Reputation: 488
I have a UIImageView (it's actually an FLAnimatedImageView). I use auto layout to set its constraints to occupy the entire screen. This works well in iPhone, but in iPad the auto-created constraints of the content (shown in the picture) cause it to take only some of the screen's size.
I don't understand why are these constraints created, and if they are indeed needed, why aren't the complying to the trailing/leading constraints?
Upvotes: 2
Views: 1763
Reputation: 488
Whereas the accepted answer does provide a solution for these auto constraints not to be created, the problem causing my view to be cut was different.
I was doing view setup (not via storyboard) in viewDidLoad
, but the view bounds changes do not take effect then.
Implementing that logic (e.g. adding views such as a progress bar in the center of the image view which rely on the image view's width) in viewDidLayoutSubviews
gave me an entry point in which the constraints take effect and thus the UIImageView width is reported correctly view frame.size.width
at that point.
From the viewDidLayoutSubviews
official docs:
When the bounds change for a view controller's view, the view adjusts the positions of its subviews and then the system calls this method
Source: Apple Docs
Upvotes: 0
Reputation: 1127
I've googled the source of your view and found it at GitHub. After looking into the implementation I found following code fragment:
- (CGSize)intrinsicContentSize
{
// Default to let UIImageView handle the sizing of its image, and anything else it might consider.
CGSize intrinsicContentSize = [super intrinsicContentSize];
// If we have have an animated image, use its image size.
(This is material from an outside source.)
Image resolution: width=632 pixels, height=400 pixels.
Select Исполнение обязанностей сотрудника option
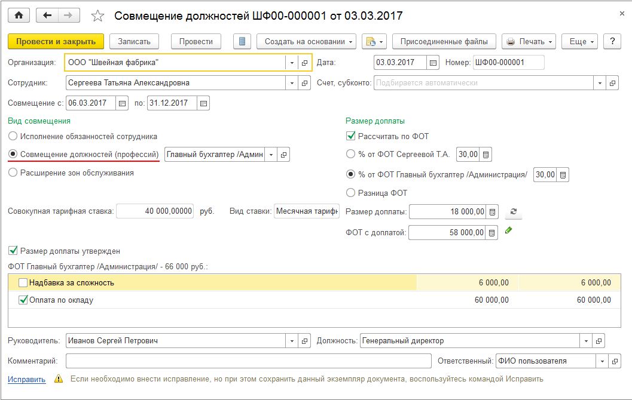pyautogui.click(x=13, y=136)
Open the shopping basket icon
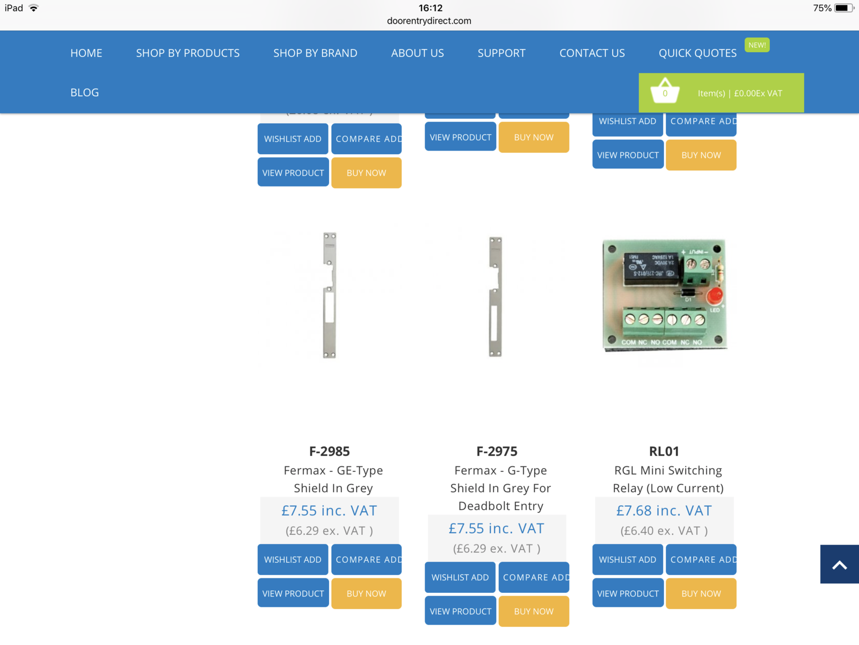Screen dimensions: 859x645 pyautogui.click(x=665, y=91)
// UIImageView's intrinsic content size seems to be the size of its image. The obvious approach, simply calling `-invalidateIntrinsicContentSize` when setting an animated image, results in UIImageView steadfastly returning `{UIViewNoIntrinsicMetric, UIViewNoIntrinsicMetric}` for its intrinsicContentSize.
// (Perhaps UIImageView bypasses its `-image` getter in its implementation of `-intrinsicContentSize`, as `-image` is not called after calling `-invalidateIntrinsicContentSize`.)
if (self.animatedImage) {
intrinsicContentSize = self.image.size;
}
return intrinsicContentSize;
}
It seems that in case of animatedImage the size will be reduced to the original image size.
The apple documentation tells about intrinsic content size:
In general, the intrinsic content size simplifies the layout, reducing the number of constraints you need
This can be interpreted as intrinsic content size usage already adds size constraints. For more informations about intrinsic content size usage see: Apple Documentation
One solution might be (not sure if there are some side effects) to use a subclass that overrides intrinsic content size like that:
override var intrinsicContentSize: CGSize {
return CGSize(width: UIViewNoIntrinsicMetric, height: UIViewNoIntrinsicMetric)
}
BTW: Please provide a link to the sources in next questions, it save us time searching for it. Thanks!